> [What is expected] Repeat everything from the first line of the listing below through the line that contains "Screen dimensions: 492x463", exactly. Leave out pictures.

> [Provided information]
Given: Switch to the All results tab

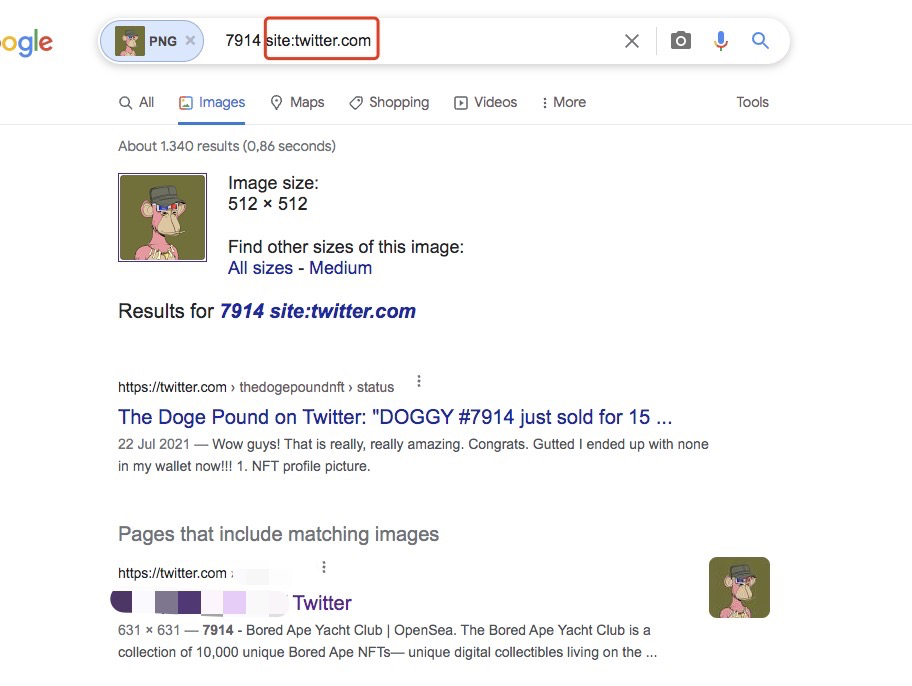Looking at the screenshot, I should coord(137,102).
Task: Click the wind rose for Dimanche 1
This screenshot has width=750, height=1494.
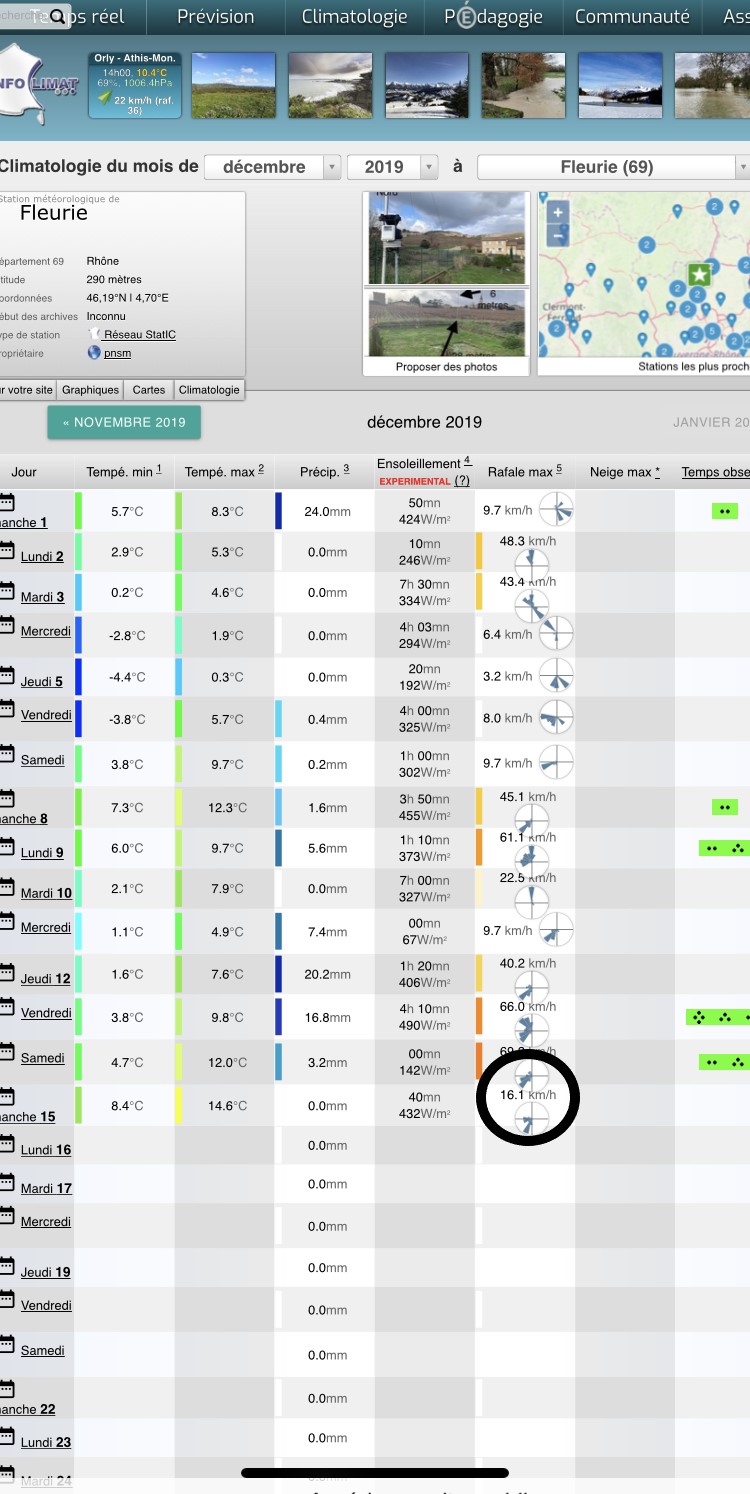Action: [x=556, y=510]
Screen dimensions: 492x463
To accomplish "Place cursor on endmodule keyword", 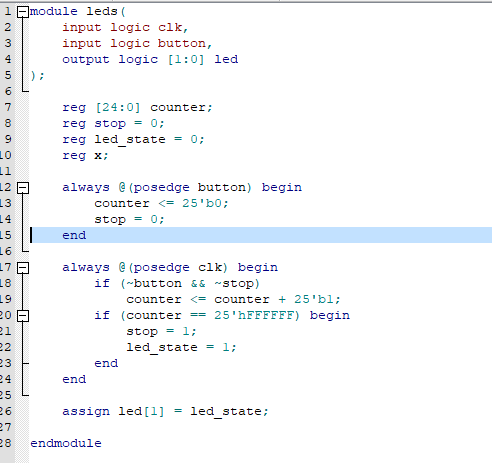I will tap(66, 443).
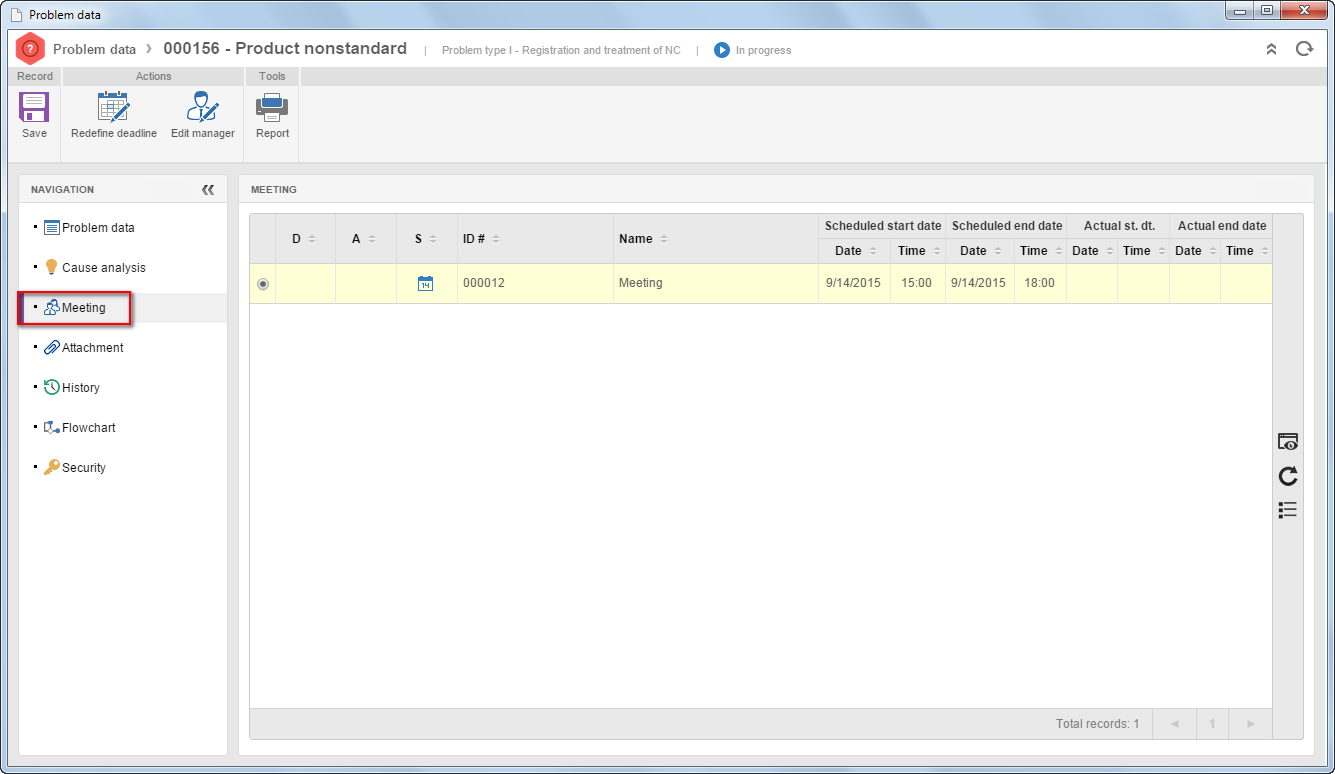Viewport: 1335px width, 774px height.
Task: Click the list options icon beside grid
Action: [x=1288, y=510]
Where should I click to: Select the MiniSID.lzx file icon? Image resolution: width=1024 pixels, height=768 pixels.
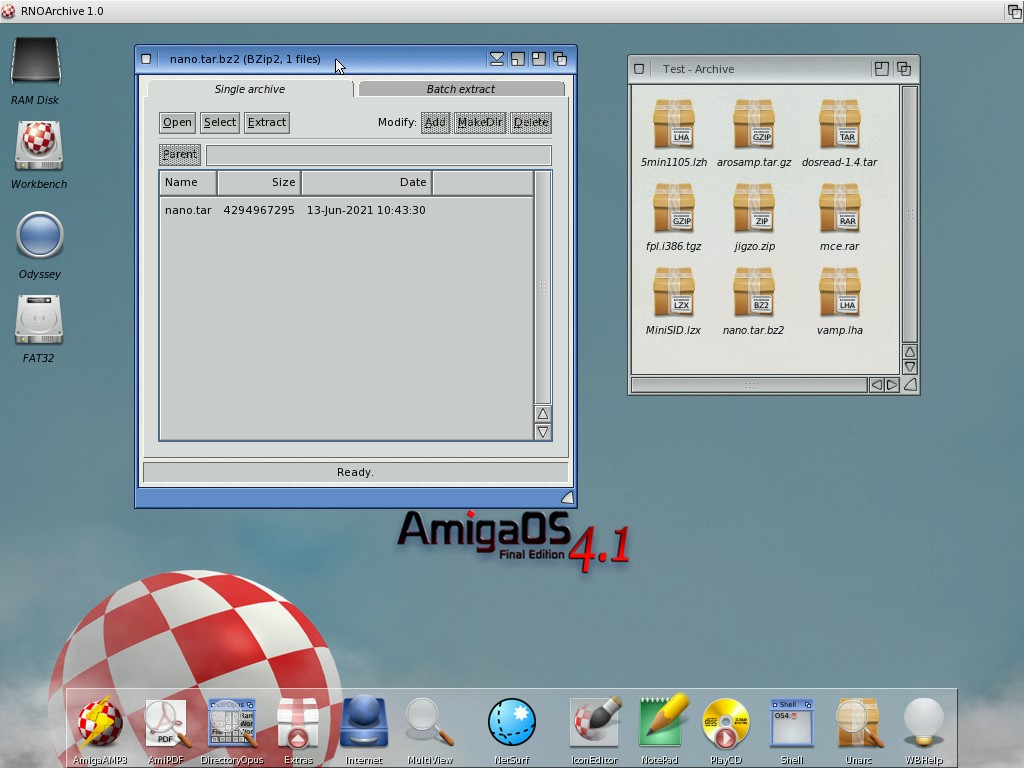click(673, 294)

> [Written response]
Given: Switch to the All results tab

Looking at the screenshot, I should coord(137,102).
Task: Click the wind rose for Dimanche 1
This screenshot has width=750, height=1494.
Action: [x=556, y=510]
Screen dimensions: 492x463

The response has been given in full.